In fact New Labour has dropped any reference to left wing explanations for crime and used the slogan as a flimsy cover to shift further right.

Traditionaly those from the left and the right considered “crime” to be curable – either through social change or by reforming an individual’s personality.

But in the 1970s a new right wing movement emerged that rejected any notion that there were reasons for criminal activity other than “personal choice”.

James Wilson, an advisor to Ronald Reagan, championed this theory along with Ronald V Clarke, a senior civil servant under Margaret Thatcher’s Tory government.

Wilson developed a theory known as “broken windows”. He argued that if a window is left unfixed then it would encourage people to break other windows – but he used it as an analogy for “broken people”.

The idea goes that if a homeless person, group of youths or a beggar appear in an area, they will attract others and lead to the breakdown of “order”. The police should treat these activities with “zero tolerance” – even if it was not illegal – to preserve “order”.

Clarke drew on the same idea. He argued that it was idealistic and unrealistic to try to “fix” society.

The free market was the natural way to do things and those who did not accept this, or fit into it, should simply be removed from society.

The “law abiding” communities would then be discouraged from any criminal act. Rather than deal with the underlying reasons for crime, the argument went that the “opportunity” to break the law had to be reduced.

High walls

This means CCTV cameras, neighbourhood watch, and so called “target hardening” – doors should be locked, car alarms fitted and so on.

Eventually this would alter the behaviour of those who would think about committing a crime.

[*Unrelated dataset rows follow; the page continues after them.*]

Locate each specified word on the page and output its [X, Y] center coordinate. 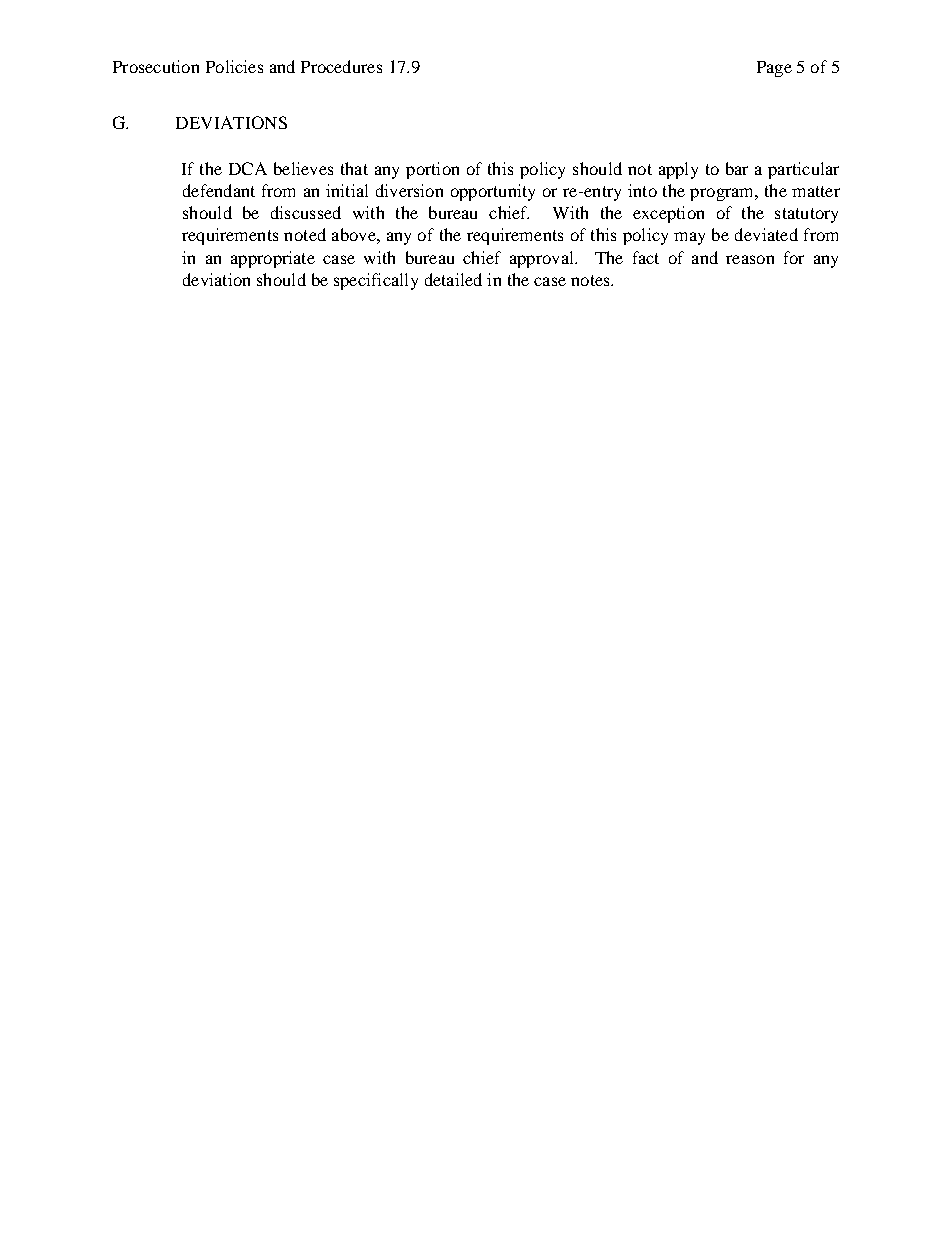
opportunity [493, 192]
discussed [306, 212]
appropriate [273, 259]
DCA [248, 168]
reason [750, 259]
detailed [453, 279]
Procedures [341, 66]
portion [432, 170]
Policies [234, 66]
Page [774, 69]
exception [668, 214]
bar [737, 168]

Once these “crimes of opportunity” are reduced the “hardened criminals” could be identified and “warehoused” in super prisons.

These “right realists”, as they called themselves, claimed that serious crime was something only poor people will do.

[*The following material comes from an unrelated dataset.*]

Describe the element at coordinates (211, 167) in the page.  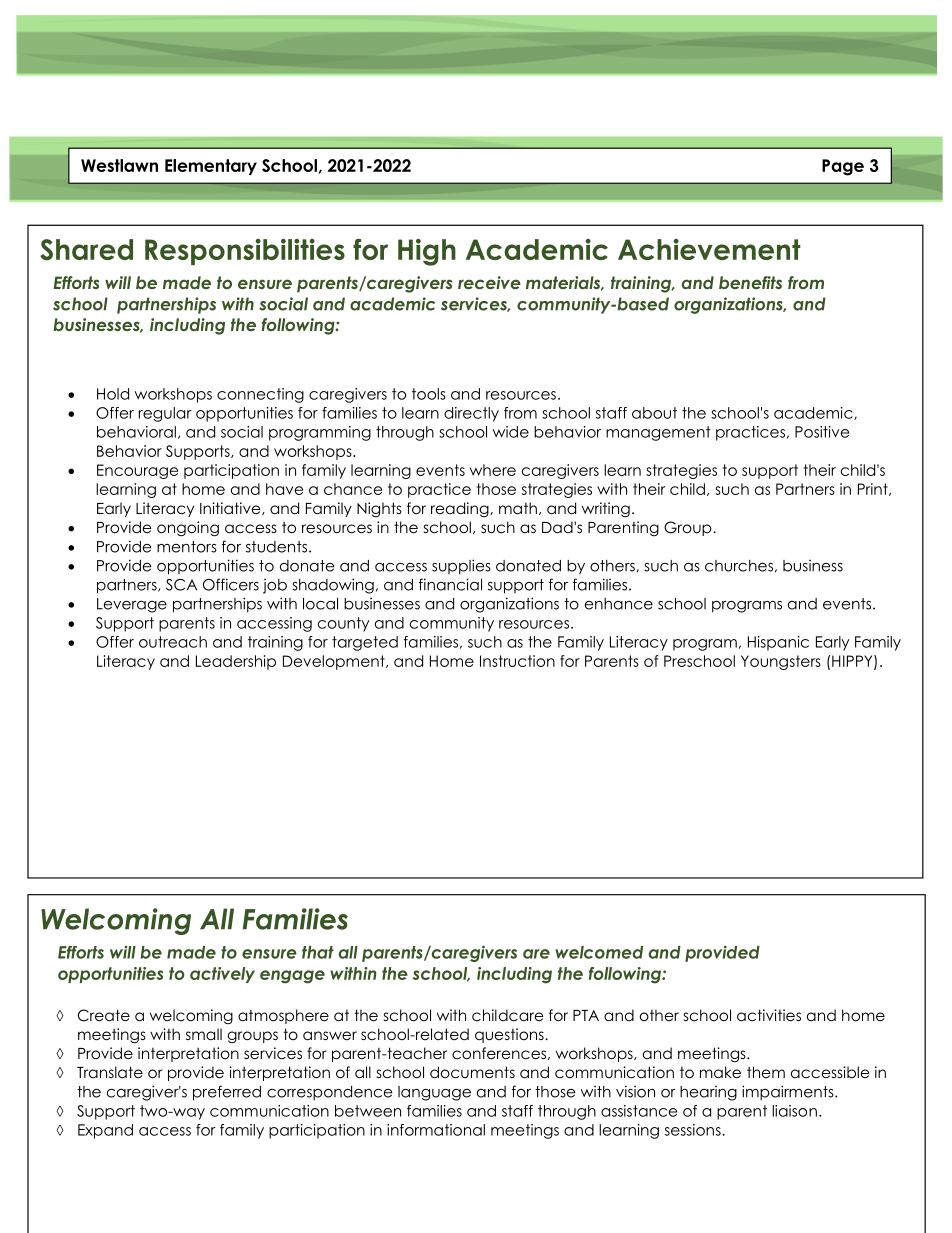
I see `Elementary` at that location.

They argued that if a businessman is caught with his hand in the till he would not be able to repeat the offence because he would be sacked.

Poor people, however, will always return to crime because they have no choice. So the poorer you are the harsher your sentence must be.

This movement was crowned by the theory of the “underclass”.

Charles Murray, a right wing criminologist in the US, argued that there were groups in society who will always make up the “criminal class”.

He identified single parent families as the main cause of crime and, using pseudo-science, also labelled black people and Latinos as being “genetically predisposed” to breaking the law.

New Labour seized on the idea of an underclass.

Effectively it divided the poor, between an underclass with “feral children” and “broken families” on one hand, and those who obey the law and are thus “deserving” on the other.

The best a government could do would be to help lift the deserving poor out of poverty while cracking down hard on the underclass.

Labour has proved itself to be “tough on crime” with its criminalisation of young people

But the “causes of crime” are no longer said to be economic conditions, alienation or poverty, but an “underclass” of undesirables that has to be “managed” and “punished.”

At the heart of these policies is the idea that we live in the best possible world. If you do not fit in, that is because you choose not to. And this choice will land you in jail.